San Miguel Corporation seeks Asian firm acquisition
San Miguel awaits to close a deal to get control of an Asian company with international operations, a move from its expansion strategy of recent years, said the company president, Ramon Ang, on Tuesday (Jun 7).
No further details of the planned purchase were given. "We will have a big international acquisition very soon. Signing of the deal is officially set in July," Ang said.
"Our strategy is domestic focused, but this opportunity is one we have been studying for a long time, because it is very profitable and has a big potential. It is already established and is operating very well, and it has a good net worth," Ang said.
Ang said in February that the company was actively pursuing acquisitions of coal mines outside the country, including in Indonesia and Australia. He declined to confirm on whether the target was a mining firm.
Earlier, San Miguel was in talks to expand its 10% stake in Australian miner Indophil Resources NL, whose main asset was a stake in a Philippine mine.
The two firms had agreed not to extend exclusive talks after they expired in February, but did not rule out a sale or partnership possibilities.
Ang said San Miguel, which also has interests in food and beverage and oil refining, did not need new financing for its acquisition, for which the company raised US$900 million in April out of the sale of common shares and bonds.
San Miguel's last overseas purchase worth US$40 million, which was completed in early 2010, was a controlling stake in Cospak Group, an Australian packaging firm.

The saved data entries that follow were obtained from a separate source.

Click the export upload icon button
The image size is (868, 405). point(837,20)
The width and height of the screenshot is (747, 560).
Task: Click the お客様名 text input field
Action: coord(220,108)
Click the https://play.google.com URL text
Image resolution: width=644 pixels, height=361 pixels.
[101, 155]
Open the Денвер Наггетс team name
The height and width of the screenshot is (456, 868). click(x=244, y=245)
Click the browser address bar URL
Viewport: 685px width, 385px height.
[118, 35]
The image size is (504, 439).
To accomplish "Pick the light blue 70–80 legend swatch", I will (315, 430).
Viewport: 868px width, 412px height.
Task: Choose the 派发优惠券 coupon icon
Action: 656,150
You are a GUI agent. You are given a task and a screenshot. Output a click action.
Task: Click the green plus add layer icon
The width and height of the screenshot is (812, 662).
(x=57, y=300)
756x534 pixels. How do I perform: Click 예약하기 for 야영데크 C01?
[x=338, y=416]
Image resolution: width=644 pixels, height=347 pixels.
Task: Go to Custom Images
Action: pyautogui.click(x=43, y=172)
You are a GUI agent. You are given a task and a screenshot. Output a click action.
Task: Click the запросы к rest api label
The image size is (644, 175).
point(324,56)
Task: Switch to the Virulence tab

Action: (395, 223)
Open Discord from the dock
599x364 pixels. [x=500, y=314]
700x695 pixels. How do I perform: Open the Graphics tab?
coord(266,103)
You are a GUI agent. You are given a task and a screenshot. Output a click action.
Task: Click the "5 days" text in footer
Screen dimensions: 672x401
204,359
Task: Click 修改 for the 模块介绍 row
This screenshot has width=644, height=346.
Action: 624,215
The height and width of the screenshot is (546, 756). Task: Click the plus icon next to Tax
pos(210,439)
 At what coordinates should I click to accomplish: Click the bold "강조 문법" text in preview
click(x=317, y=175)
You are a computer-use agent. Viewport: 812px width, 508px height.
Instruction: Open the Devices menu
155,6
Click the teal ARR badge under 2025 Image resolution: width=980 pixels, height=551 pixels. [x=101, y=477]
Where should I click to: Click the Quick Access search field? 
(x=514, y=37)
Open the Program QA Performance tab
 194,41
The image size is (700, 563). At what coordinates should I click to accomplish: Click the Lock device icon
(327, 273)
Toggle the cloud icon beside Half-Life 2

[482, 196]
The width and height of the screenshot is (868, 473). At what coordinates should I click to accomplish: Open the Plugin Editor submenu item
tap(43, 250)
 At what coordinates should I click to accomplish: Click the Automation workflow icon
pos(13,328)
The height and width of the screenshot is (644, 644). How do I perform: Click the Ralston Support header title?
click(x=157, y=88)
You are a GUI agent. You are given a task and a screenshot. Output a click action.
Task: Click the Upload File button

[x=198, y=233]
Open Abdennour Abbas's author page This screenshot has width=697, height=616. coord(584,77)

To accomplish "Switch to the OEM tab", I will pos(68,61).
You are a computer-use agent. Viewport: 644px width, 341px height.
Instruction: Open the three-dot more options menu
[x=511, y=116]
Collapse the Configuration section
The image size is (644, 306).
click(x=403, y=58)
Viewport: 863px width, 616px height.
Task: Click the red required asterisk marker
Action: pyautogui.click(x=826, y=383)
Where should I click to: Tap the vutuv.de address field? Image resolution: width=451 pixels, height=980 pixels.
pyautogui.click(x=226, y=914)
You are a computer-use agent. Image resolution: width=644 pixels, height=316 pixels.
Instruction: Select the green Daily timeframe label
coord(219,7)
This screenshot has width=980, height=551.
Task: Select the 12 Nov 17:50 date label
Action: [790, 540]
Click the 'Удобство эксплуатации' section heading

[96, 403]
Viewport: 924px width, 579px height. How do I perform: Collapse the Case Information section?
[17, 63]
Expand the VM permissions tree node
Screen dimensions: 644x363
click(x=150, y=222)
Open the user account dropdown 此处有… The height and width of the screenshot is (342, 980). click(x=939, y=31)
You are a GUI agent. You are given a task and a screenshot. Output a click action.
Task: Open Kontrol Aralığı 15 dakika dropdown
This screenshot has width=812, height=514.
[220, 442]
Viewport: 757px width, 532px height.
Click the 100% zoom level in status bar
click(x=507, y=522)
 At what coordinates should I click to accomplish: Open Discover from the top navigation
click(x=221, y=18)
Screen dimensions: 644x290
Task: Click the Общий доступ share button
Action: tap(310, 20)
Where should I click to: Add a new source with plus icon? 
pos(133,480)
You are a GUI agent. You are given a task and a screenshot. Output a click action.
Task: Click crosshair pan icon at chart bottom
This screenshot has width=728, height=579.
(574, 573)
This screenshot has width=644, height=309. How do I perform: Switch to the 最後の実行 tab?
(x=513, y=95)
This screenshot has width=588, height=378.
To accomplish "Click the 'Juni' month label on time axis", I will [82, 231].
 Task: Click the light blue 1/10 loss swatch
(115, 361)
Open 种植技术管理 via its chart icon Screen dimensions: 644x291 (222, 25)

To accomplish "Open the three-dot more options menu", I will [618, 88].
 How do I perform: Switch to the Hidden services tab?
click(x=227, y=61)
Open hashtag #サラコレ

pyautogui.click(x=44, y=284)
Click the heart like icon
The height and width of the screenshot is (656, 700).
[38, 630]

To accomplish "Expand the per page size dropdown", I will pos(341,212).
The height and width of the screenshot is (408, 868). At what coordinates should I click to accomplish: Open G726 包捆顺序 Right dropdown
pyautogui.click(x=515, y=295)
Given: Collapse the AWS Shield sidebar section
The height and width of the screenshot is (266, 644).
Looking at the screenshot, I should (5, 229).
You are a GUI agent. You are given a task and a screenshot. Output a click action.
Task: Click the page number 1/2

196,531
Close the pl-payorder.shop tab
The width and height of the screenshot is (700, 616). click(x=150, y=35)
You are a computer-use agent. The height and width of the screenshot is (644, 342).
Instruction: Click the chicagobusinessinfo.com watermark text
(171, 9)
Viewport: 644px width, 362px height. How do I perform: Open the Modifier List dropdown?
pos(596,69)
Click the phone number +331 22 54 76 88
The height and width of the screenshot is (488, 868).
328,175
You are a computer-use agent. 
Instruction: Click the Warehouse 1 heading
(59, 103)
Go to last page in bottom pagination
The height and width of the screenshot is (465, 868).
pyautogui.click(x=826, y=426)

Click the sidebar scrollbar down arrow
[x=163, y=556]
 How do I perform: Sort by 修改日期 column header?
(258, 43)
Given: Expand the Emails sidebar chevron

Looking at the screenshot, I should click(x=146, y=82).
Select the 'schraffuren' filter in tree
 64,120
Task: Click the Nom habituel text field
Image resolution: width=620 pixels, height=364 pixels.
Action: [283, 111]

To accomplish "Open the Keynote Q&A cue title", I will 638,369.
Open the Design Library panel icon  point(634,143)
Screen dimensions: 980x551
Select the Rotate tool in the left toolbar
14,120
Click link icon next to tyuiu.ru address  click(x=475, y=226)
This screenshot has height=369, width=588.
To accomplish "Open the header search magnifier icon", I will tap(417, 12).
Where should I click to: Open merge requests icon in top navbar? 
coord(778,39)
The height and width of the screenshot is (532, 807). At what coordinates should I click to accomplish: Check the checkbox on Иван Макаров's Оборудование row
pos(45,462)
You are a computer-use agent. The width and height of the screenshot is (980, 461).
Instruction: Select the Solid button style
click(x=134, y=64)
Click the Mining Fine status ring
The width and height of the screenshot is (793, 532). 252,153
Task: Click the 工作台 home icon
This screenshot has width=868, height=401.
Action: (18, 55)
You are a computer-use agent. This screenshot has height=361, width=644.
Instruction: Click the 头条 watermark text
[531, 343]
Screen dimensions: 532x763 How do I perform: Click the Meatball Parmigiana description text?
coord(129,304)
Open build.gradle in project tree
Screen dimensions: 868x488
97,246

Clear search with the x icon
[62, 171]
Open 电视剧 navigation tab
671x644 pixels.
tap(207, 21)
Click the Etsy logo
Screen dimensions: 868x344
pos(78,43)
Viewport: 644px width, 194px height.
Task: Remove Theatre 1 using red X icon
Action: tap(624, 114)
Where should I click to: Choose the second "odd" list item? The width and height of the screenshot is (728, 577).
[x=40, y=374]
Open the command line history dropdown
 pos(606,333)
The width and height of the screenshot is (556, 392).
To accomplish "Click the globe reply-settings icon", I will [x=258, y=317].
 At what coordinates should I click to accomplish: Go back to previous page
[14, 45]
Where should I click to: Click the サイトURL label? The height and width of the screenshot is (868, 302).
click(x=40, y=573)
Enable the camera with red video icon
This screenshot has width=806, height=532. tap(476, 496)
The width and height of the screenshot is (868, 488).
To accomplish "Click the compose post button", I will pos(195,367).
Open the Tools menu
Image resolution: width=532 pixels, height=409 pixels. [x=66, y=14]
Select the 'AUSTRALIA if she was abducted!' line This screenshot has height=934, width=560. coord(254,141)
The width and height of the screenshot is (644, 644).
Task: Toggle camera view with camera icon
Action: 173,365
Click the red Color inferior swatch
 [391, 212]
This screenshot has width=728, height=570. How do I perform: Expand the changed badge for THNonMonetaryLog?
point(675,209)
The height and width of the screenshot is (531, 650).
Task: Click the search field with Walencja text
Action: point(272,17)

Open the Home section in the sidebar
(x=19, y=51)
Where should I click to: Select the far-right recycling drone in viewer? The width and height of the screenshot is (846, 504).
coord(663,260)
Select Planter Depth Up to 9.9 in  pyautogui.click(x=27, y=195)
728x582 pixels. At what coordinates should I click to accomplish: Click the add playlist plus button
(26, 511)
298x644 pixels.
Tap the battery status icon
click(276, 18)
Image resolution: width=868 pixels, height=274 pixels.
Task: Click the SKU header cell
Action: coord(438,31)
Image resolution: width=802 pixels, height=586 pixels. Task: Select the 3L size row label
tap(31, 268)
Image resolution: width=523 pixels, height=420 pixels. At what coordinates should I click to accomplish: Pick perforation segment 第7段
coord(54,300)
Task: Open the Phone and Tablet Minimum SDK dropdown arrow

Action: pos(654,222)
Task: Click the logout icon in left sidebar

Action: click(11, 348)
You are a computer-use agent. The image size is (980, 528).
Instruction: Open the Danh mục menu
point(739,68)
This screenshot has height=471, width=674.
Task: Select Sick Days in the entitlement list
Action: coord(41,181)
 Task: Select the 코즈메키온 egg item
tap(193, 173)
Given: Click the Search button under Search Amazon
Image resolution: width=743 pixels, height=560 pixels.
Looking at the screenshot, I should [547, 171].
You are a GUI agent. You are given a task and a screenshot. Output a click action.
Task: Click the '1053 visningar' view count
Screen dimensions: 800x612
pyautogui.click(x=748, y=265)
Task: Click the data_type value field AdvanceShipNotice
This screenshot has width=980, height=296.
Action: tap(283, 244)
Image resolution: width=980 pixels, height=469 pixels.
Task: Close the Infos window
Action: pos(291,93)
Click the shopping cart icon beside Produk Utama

The company, valued at US$6.2 billion, eyes to launch a secondary offer this year for each of its units with a public float of less than the required 10%, such as San Miguel Brewery and San Miguel Pure Foods.
"Within this year, we will do everything to comply with the Philippine Stock Exchange (PSE) requirement of 10% public ownership," Ang said.
For Pure Foods, the corporation was open to selling more than 10%. San Miguel failed to sell a minority stake in the food firm last year because investors wanted to buy control.

San Miguel chairman Eduardo Cojuangco said the group was willing to sell 49% of its business units, including in its unlisted power firm, SMC Global Power Holdings.